Is the Internet Americanising (or Americanizing) British English? – Telegraph Blogs

Wednesday 20 November 2013 | Blog Feed | All feeds

Daniel Hannan

Daniel Hannan is a writer and journalist, and has been Conservative MEP for South East England since 1999. He speaks French and Spanish and loves Europe, but believes that the European Union is making its constituent nations poorer, less democratic and less free.

Is the Internet Americanising (or Americanizing) British English?

Divided by a common language? Not for much longer...

Divided by a common language? Not for much longer...

The Internet – much to the consternation of Euro-integrationists – is drawing the English-speaking peoples into a common conversation. And a good thing, too: it was always fatuous to pretend that geographical proximity was more important than history or sentiment, blood or speech. Where the EU is united by government decree, the Anglosphere is united by organic ties, by language and law, by shared habits of thought.

Here, though, is a question, posed to mark the centenary of the Commonwealth. Is the common online dialogue also leading to a more direct harmonization of the English language? This blog, in a typical week, attracts 80,000 readers from the UK, 30,000 from the US and 10,000 from elsewhere, mainly from other Anglosphere nations: a proportion that is fairly representative of British websites. In consequence, British bloggers and readers are far more familiar with the American Weltanschauung. But are we also starting to write like Americans? Is the combination of the Internet and US-designed spell-check programmes (or programs) hastening the Americanization of British English?

We all have our personal bêtes noires. Damian Thompson, the Blogs Editor, deplores the increasingly common use of double spacing. Others rage at the use of upper case letters after colons. My own particular bugbear is the employment of American sporting metaphors (“stepping up to the plate”, “getting to first base” etc). I mean, we invented practically every team game on Earth: it seems perverse in the extreme to plunder the vocabulary of one of the very few we don’t play.

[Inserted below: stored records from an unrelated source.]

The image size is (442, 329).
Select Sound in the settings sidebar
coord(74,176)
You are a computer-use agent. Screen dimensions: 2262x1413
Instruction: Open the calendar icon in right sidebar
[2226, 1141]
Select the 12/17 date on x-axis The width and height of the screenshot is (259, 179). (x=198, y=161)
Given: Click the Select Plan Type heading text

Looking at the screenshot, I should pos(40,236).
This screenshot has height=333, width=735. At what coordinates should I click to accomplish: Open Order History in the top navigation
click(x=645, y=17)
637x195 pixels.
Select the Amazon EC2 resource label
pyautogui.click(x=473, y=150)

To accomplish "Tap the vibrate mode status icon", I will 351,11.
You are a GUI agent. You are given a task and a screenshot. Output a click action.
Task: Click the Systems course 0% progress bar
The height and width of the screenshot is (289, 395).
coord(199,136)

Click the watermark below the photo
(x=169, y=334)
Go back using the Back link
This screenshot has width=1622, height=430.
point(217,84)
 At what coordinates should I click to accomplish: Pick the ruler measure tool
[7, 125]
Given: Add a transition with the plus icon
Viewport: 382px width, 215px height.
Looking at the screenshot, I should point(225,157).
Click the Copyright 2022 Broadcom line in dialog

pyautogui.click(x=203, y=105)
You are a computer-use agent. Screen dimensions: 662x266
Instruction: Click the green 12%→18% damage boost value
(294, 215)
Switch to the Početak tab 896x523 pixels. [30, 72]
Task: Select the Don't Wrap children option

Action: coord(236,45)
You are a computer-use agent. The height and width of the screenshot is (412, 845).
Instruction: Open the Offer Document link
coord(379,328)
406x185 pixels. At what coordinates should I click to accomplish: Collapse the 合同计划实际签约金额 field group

Then again, there is quite a lot of evidence that baseball was, in fact, invented in England: it’s mentioned in one of Jane Austen’s novels, for example. Which only goes to show how difficult it is to disentangle our idioms, to identify an expression that has genuinely evolved in North America without roots in the mother country.

Take “I guess”, in the American sense of “I suppose”. One occasionally hears the phrase used that way in Britain, but always with the aura of a foreign import, like “sure”, to mean “yes”. But here’s the thing: go back to Chaucer, and you will find “I gesse” used exactly as the cousins now use it. You will, likewise, still hear “gotten” in parts of Lancashire and even, in some Dorset and Somerset villages, “fall” to mean autumn.

Now “fall”, on any measure, is far prettier than “autumn”. It is descriptive and, like the names of the other three seasons, it is of Anglo-Saxon origin. I should be very happy to see it return and displace the French interloper.

By the same token, but the other way around, “lift” is far prettier than “elevator”. If the Internet means a more efficient market in vocabulary, we should expect the more useful, more expressive and more attractive phrases to spread. I mean “attractive” here in the literal sense of attracting people. In recent years, for example, I have noticed some Americans taking up that undeniably expressive, but hardly pretty, British epithet “wanker”.

There is nothing new in this process. In his 1908 magnum opus, H W Fowler inveighs against such American imports as “placate”, “transpire”, “honey-coloured”, “antagonize”, “just how much” and “do you have?” (instead of “have you got?”) Hardly anyone these days thinks of these phrases as Americanisms. Yet “sidewalk”, “back of” (for behind) and “excuse me?” (if you haven’t heard someone) have failed to penetrate at all. “Mad” still means insane rather than angry, “smart” means well turned-out rather than clever, "pissed" means drunk rather than cross, and “suspenders” hold up a woman’s stockings rather than a man’s trousers.

Nor has there been much approximation of pronunciation. A major survey by the British Library lists a lengthy series of words that almost everyone in the British Isles pronounces differently from Americans: advertisement, buoy, era, glacier, nuclear, research, schedule, vase, Z and so on.

What we’re seeing, I think, is what we see everywhere as a result of the web: a more perfect market, in which innovation spreads more swiftly, and memes travel further.

Let me finish on a positive note. In my own lifetime, there has been a comprehensive shift in Britain towards “ise” instead of “ize” in such words as, well, Americanize. You can see why it has happened: using both forms means having to remember which words can only be written with “ise”; but using “ise” is never wrong. None the less, it can be clumsy, and the OED has always preferred to maintain the distinction. The movement towards “ise” seems now to have reached its limit and, under the influence of American software, we are starting to return to the form that our grandparents regarded as correct.

If we can do so with language, why not with politics? Let’s bring back elected sheriffs, local control of welfare, proper parliamentary control of the executive and the rest of the Direct Democracy agenda. It’s not Americanization; it’s repatriation.